Here The end-user (John Doe) adds the workflow (sandcastle) file where he usually launches the run, then run the lemmings run command:

>lemmings run --machine-file sandbox.yml --job-prefix funtask sandcastle
INFO - 
##############################
Starting Lemmings 0.8.0...
##############################

INFO -     Job name     :funtask_PAJI77
INFO -     Loop         :1
INFO -     Status       :start
INFO -     Worflow path :/Users/johndoe/productionpath/sandcastle.py
INFO -     Imput path   :/Users/johndoe/productionpath/sandcastle.yml
INFO -     Machine path :/Users/johndoe/productionpath/sandbox.yml
INFO -     Farming mode :False
INFO -     Lemmings START (1/3)
INFO -          Check on startTrue (False -> Exit)
INFO -          Prior to job
INFO -     Lemmings SPAWN (2/3)
INFO -          Prepare run
INFO -          Submit batch 74148 
INFO -          Submit batch post job 74149

This execution will be called funtask_PAJI77 and will automatically submit runs through the job schedulers. On the job scheduler, he will find something like

+----------------+---------------+-------+----------+-------------------+---------+
|    job name    |     queue     | pid   |  state   |    last update    |  after  |
+----------------+---------------+-------+----------+-------------------+---------+
| funtask_PAJI77 |  long00:00:30 | 74148 |   done   | 06/13/22 15:22:52 |    -    |
| funtask_PAJI77 | short00:00:10 | 74149 |  running | 06/13/22 15:22:53 |  74148  |
+----------------+---------------+-------+----------+-------------------+---------+

Here jobs funtask_PAJI77_74148 and funtask_PAJI77_74149 are the two first dependent jobs of the workflow, but more will come. The decision to re-submit and the creation of the next job will be handled by funtask_PAJI77_74149 after completion. Therefore Lemmings does not "book" consecutive PID on start, only the next jobs are queued.

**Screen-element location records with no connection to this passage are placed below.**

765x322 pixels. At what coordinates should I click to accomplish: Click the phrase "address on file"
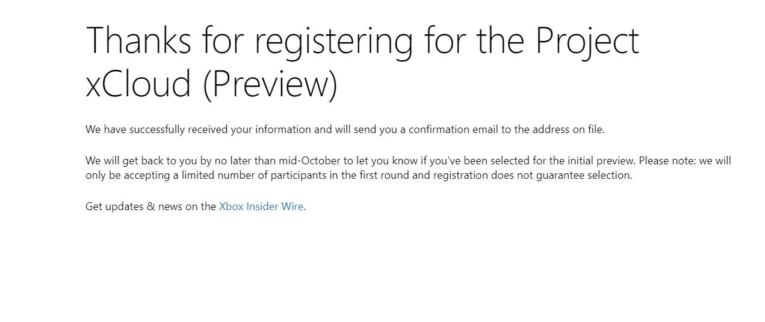coord(567,129)
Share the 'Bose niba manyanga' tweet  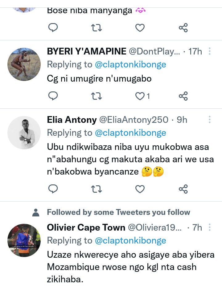(183, 28)
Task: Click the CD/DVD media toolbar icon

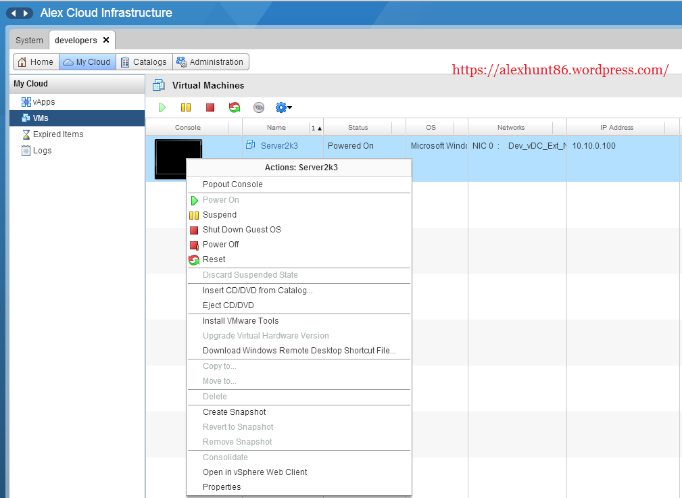Action: point(259,107)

Finally lemmings is not moving/hiding log files automatically. By actively limiting such "black magic", it enforces an experience similar to manual re-submission

Creating a workflow

A super-user creates a workflow by injecting code into some parts of a baseline Loop. The default, simplified, lemmings job follows this algorithm:

                +-----------+                     +------------+True  
Start---------->|Prepare Run+--->Job submission--->Check on end+----------->Happy
            ^   +-----------+                     +------+-----+             End
            |                                            |
            |                                            |False
            |                                            |
            |                                            |
            +--------------------------------------------+                          

By adding code to Prepare Run phase (updates of input file) and to Check on end (when to stop the job), the super-user can customize it to his needs. Follows the HowTos for an extended explanation.

Resources

Lemmings documentation can be found following this link : lemmings documentation

Acknowledgements

Lemmings is a service created in the EXCELLERAT Center Of Excellence and is continued as part of the COEC Center Of Excellence. Both projects are funded by the European community.

logo

logo

Project details


Download files

Download the file for your platform. If you're not sure which to choose, learn more about installing packages.

Source Distribution

lemmings_hpc-0.9.1.tar.gz (140.2 kB view details)

Uploaded Source

Built Distribution

If you're not sure about the file name format, learn more about wheel file names.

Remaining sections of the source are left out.